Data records
§ §
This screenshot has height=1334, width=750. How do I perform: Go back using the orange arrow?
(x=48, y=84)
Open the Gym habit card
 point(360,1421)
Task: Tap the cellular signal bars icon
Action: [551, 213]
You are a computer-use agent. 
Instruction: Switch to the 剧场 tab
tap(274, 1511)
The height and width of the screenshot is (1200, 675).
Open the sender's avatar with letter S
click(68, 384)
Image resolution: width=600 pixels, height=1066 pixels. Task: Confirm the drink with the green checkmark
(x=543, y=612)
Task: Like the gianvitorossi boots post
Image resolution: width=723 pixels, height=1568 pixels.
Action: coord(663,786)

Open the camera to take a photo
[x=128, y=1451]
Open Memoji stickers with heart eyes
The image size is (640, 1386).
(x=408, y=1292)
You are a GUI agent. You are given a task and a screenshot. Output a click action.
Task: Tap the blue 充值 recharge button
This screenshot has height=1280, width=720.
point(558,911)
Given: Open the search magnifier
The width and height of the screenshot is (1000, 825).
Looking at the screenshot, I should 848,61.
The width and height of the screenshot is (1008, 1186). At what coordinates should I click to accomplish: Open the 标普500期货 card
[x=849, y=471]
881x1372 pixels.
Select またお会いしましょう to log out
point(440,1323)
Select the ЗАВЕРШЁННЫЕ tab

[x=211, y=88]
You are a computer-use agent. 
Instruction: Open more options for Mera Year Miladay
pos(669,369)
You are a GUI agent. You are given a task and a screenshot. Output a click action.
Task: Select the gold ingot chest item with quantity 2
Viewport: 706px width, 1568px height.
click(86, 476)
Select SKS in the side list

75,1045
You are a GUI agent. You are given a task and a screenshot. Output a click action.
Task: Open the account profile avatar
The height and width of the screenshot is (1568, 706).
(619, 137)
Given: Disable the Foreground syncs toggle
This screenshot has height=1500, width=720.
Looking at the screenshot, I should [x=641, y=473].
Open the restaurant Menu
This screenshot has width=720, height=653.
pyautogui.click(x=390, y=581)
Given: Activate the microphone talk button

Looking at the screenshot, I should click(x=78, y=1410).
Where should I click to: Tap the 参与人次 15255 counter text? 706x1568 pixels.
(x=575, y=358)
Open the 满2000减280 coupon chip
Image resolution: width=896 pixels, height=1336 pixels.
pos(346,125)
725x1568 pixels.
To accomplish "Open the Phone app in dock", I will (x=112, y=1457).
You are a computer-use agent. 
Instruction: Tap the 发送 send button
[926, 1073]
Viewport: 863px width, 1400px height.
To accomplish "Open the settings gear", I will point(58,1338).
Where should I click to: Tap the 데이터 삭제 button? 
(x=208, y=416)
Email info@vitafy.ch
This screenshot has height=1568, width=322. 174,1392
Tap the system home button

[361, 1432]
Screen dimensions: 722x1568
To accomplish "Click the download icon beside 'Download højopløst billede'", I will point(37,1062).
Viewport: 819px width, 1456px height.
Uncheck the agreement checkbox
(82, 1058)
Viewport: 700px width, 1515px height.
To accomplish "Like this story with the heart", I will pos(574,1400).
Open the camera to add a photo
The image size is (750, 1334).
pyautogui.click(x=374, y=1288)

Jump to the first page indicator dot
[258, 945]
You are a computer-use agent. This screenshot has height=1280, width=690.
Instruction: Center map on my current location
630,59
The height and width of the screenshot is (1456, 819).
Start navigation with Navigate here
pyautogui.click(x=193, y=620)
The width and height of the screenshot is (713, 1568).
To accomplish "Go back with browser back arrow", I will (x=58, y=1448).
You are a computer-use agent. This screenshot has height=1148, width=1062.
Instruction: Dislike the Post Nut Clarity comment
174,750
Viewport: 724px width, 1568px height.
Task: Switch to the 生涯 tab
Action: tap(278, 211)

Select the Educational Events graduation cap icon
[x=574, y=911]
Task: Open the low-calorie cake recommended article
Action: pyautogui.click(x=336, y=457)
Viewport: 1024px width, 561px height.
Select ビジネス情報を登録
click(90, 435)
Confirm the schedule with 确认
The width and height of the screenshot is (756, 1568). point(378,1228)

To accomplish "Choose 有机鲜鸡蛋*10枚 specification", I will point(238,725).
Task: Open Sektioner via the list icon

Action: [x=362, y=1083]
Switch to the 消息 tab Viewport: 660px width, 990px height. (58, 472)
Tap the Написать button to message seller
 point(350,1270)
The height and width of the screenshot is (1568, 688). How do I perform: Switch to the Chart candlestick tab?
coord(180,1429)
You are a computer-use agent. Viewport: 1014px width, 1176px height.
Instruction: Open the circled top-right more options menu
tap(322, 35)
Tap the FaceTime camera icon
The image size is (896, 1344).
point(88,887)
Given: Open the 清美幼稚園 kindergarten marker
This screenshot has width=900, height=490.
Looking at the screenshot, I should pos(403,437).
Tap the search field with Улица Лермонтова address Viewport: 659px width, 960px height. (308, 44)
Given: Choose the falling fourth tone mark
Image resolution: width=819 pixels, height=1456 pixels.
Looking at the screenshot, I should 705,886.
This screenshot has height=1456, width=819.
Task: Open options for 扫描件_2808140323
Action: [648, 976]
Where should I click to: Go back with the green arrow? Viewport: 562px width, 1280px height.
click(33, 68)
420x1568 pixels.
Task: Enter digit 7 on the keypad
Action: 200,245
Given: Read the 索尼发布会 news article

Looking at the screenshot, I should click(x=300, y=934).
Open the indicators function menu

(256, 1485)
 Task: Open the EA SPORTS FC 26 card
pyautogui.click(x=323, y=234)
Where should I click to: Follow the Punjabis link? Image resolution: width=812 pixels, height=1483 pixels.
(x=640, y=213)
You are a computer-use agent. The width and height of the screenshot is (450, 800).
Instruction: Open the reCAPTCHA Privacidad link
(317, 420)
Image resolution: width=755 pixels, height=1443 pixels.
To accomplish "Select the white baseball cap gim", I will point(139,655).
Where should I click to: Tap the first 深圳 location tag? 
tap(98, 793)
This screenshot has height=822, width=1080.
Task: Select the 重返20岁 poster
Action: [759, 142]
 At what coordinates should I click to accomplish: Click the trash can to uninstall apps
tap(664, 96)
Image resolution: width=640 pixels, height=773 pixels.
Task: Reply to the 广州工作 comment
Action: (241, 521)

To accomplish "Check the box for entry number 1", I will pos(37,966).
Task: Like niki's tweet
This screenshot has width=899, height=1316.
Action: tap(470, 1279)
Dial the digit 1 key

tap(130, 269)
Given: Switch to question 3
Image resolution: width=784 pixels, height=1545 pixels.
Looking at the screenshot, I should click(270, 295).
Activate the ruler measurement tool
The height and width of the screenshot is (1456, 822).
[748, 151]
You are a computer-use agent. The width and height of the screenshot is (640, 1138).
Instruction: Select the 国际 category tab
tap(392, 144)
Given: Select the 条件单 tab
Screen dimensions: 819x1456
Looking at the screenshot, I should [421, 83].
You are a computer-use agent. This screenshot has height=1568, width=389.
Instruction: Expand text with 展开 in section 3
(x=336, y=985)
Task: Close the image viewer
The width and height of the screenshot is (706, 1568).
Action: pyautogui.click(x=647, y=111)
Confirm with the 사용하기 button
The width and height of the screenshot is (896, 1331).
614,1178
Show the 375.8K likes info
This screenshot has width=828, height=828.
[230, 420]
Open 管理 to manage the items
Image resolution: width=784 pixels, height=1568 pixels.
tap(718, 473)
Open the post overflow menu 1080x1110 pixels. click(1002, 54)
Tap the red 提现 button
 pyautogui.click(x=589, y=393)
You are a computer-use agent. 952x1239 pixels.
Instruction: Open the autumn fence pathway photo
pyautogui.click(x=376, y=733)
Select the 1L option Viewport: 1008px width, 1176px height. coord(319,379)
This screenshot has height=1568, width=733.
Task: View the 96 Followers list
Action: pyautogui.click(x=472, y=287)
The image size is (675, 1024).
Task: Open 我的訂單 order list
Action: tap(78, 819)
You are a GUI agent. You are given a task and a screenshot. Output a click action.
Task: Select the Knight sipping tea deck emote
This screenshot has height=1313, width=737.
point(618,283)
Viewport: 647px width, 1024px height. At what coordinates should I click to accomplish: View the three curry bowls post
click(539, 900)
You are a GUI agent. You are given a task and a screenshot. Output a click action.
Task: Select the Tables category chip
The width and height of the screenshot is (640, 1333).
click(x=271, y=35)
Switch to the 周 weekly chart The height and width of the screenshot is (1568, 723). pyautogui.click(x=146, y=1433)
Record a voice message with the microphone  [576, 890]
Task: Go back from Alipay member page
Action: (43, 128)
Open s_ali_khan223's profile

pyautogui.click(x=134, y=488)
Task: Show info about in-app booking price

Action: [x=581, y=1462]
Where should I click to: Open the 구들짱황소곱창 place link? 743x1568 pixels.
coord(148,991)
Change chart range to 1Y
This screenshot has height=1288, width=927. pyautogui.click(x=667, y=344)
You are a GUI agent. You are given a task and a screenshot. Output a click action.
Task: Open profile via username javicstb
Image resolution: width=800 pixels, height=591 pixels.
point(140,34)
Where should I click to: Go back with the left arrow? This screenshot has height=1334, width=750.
§ §
» **What you need to do**
Change "Instruction" to "Command" throughout everything from "Open the camera to add a photo" down to "coord(180,1429)", and reproduce those lines with nothing else altered.

» **Task solution**
Open the camera to add a photo
The image size is (750, 1334).
pyautogui.click(x=374, y=1288)

Jump to the first page indicator dot
[258, 945]
You are a computer-use agent. This screenshot has height=1280, width=690.
Command: Center map on my current location
630,59
The height and width of the screenshot is (1456, 819).
Start navigation with Navigate here
pyautogui.click(x=193, y=620)
The width and height of the screenshot is (713, 1568).
To accomplish "Go back with browser back arrow", I will (x=58, y=1448).
You are a computer-use agent. This screenshot has height=1148, width=1062.
Command: Dislike the Post Nut Clarity comment
174,750
Viewport: 724px width, 1568px height.
Task: Switch to the 生涯 tab
Action: tap(278, 211)

Select the Educational Events graduation cap icon
[x=574, y=911]
Task: Open the low-calorie cake recommended article
Action: pyautogui.click(x=336, y=457)
Viewport: 1024px width, 561px height.
Select ビジネス情報を登録
click(90, 435)
Confirm the schedule with 确认
The width and height of the screenshot is (756, 1568). point(378,1228)

To accomplish "Choose 有机鲜鸡蛋*10枚 specification", I will point(238,725).
Task: Open Sektioner via the list icon

Action: [x=362, y=1083]
Switch to the 消息 tab Viewport: 660px width, 990px height. (58, 472)
Tap the Написать button to message seller
 point(350,1270)
The height and width of the screenshot is (1568, 688). How do I perform: Switch to the Chart candlestick tab?
coord(180,1429)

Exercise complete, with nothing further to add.